Her boss was still engrossed in his thoughts but did not correct her. She rose and stood before
him, hands on hips.

‘Well: it’s none of my business. But this is. I think you should know I’m considering emigrating.’

Feinstein groaned and held his head in his hands. Through his fingers he peered at Nellie who stood uncertainly by. ‘I’m not sure I can cope with any more bad news tonight, Nellie. Can’t it wait till tomorrow?’ Her face was stony and he saw she was upset. He sat up wearily. ‘OK, tell me. Emigrating – where?’

Nellie turned and flounced out, earrings oscillating wildly. ‘A long way from here!’ was all he caught as she banged the door, but there was also a strange noise, as if she might be crying.

 

Three thousand miles away to the west it was not yet lunchtime. The temperature was in the high eighties and men sat about in shorts cut off just above the knee. Even respectable men, and their sons.

‘It has been a long, hot summer, and more to come, son.’

Colonel Levison wiped his brow with a white handkerchief. They were seated in the yacht club bar overlooking Fire Island, New York. Before him the daiquiri glass misted over with condensation then dried in the sticky heat.

The Colonel was of medium height, thickset but not flabby, in his early fifties. His steel-grey hair and piercing blue eyes made him attractive to women while his directness and lack of mannerisms endeared him to men.
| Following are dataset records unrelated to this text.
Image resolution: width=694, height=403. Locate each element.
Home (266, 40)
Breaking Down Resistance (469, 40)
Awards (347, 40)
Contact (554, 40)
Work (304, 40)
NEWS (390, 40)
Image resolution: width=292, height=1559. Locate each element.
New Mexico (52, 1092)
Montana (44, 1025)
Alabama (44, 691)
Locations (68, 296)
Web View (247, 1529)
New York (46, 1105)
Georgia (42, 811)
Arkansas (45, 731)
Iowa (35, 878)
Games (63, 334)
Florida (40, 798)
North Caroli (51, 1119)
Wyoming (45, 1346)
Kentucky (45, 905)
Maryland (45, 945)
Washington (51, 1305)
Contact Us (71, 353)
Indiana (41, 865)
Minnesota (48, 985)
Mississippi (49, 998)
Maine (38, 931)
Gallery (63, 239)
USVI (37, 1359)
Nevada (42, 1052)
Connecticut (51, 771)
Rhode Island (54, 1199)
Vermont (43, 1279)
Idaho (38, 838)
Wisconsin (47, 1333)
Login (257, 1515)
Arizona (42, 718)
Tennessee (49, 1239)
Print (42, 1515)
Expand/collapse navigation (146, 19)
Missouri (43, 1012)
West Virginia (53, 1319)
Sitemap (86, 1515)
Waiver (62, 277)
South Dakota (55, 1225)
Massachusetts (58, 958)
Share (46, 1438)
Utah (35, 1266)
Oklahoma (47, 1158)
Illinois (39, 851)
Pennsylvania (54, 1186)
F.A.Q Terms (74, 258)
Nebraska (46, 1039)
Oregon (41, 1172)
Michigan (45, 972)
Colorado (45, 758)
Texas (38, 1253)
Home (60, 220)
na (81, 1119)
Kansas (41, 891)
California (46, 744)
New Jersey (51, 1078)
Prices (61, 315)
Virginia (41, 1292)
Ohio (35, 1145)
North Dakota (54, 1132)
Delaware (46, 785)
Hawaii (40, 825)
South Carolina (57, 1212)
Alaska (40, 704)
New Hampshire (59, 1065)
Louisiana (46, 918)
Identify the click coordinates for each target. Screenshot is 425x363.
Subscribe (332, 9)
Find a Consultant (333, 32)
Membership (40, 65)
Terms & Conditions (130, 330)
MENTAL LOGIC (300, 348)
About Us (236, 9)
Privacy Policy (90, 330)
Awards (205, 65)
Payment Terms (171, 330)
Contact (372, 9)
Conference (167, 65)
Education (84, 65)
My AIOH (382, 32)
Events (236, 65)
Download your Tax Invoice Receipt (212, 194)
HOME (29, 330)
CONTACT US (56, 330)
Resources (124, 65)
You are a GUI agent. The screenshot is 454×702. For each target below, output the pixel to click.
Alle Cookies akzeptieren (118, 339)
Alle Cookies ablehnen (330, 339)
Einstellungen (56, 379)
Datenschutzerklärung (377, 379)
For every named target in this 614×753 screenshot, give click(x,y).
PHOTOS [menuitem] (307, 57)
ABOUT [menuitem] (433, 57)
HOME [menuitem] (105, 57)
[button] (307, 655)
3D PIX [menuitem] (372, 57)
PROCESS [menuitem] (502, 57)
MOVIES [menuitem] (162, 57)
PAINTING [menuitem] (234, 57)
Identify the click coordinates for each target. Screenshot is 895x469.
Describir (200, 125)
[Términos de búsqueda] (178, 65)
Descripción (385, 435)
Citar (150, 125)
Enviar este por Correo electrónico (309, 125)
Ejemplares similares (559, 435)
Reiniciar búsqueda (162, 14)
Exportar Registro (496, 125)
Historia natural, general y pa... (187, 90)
He wore an open-neck shirt and navy-blue Bermudas. After lunch he and his son would take a club boat for a sail.

The Colonel’s rank had been earned in the Supreme Commander NATO’s HQ in Europe but he was a lawyer rather than a career soldier. Nevertheless it had suited him to remain in uniform. In Washington titles counted. Should Capitol politics get him down he could shift to less fraught pastures. In the office of the Attorney-General, however, neither boredom nor disillusion was a problem.

The Colonel raised his glass and toasted his elder son.

‘So, Michael. How is the Air Force? Better than the Army?’

‘It’s fine, Pa. Though if I were to stay I’d want to train as a pilot.’

‘They all do. But I don’t suppose you get much flying at Burtonwood?’

Michael chuckled. His father did not miss much and would have checked. ‘Not a scrap. If I wanted lessons I’d have to sign on at the civilian weekend glider school.’

The two men were at ease in each other’s company. Michael prompted. ‘You having a tough time in Washington?’

The Colonel leaned back. ‘You could say that. What with violence in Alabama, burning crosses in Mississippi, the clamour for rights and votes – and noises off in Vietnam. Madame Nhu is a bitch of the first order, I swear. One of these days somebody’s gonna cut off her nose and ears and make her eat them, if he hasn’t chopped off her husband’s head first, and Diem’s too. Won’t be long. I’m afraid we’ve backed losers there.’